The falling twilight had made it impossible to see what sort of animal the eyes belonged to, but Malbeck said they were too far off the ground to be those of a stag, and their coloring was all wrong. In dimlight, the eyes of deer and other prey shone cool tones of white or green. These eyes were a rusted orange, verging toward red.

Somehow, Malbeck said, he knew these almost red eyes were staring directly at him. They did not blink and they did not come closer, but the lad knew they wanted to. He said he could feel their hunger radiating from them in tangible waves.

Then, in a flash, they were gone.

As the settlers huddled around their fires, frozen with disbelief, they could feel the night press in around them.

They were far from home. Far from help. Far from anything known or certain.

They listened to the shrill cries of unfamiliar birds, the screams of tiny prey meeting their tiny ends, and the footfalls of beasts better off left unimagined.

Some prayed, others cried, and a few stared into the flames with stony resignation, pondering what was to come next.

It had been a mistake to come to this land, that much was certain. But now that they were here, what were they to do?

In the morning, the sun rose over the cliffs of the Narrows, highlighting every bit of debris deposited upon the shore by the night’s waves.

There were barrels of tools, somehow undamaged.

Long ribs of the ship’s hull.

Strips of canvas from its sails.

Sodden messes too waterlogged to name.

An unfortunate length of a tattooed forearm, ripped clean from its previous owner and crawling with ants.

And a most curious crate.

Resolution Beaufort’s swirling initials were carved into its side.

The first mate, Tormond Mackenzie, opened it, cracking the lock with a bar of iron and a grunt of effort.

Inside, remarkably unscathed from their journey across the bay, were papers. Papers and maps, Resolution’s diaries, books and charts, and the original explorer’s account of his time in this land.

Tormond opened up the leather journal and flipped through the pages.
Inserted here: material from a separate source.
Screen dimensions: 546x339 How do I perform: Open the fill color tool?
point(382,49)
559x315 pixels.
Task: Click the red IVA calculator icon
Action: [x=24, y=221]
He spotted maps of the bay, the cove, even the little strip of shoreline where they now gathered. He saw drawings of the trees, those wretched trees that had driven their captain mad with greed and led them here. He read of the explorer’s wanderings, of the forests and beasts that stalked the land. He read of his encounters with the people who first lived on the land to the south and with the trappers who had also come from across the sea. He read of the cold, and the flies, and the strange way the explorer had felt pushed about in his travels, as if an unseen presence guided his steps, nudging him in directions he did not wish to take.

And then Tormond Mackenzie read the last lines of the book, written out by a hand heavy with warning.

This land, with all its bounties and promises, cannot be claimed. The consequences of venturing farther prove too great a risk. By all accounts, from nomads both native and foreign, this land has been spurned, though by God or by the Devil, I cannot say. I should have never ventured upon its cursed shores.

7

“The stones.”Greer sank to her knees. Her voice could hardly be heard above the confused crowd. “The Stones have moved.”

Her eyes darted to each of the monoliths.

The Warding Stones were Mistaken’s most absolute certainty.

They’d been there before the first settlers had arrived. They’d watched the outpost grow from a floundering band of survivors to a community and town. They affected everyone who came near them.

Occasionally, outsiders would wander across their borders—fur trappers, shipping merchants, people like Martha, fleeing their own villages after an attack from the Bright-Eyeds. Should they stay in Mistaken past sunset, the Warding Stones’ hold would fall upon them, too, and they could never leave again.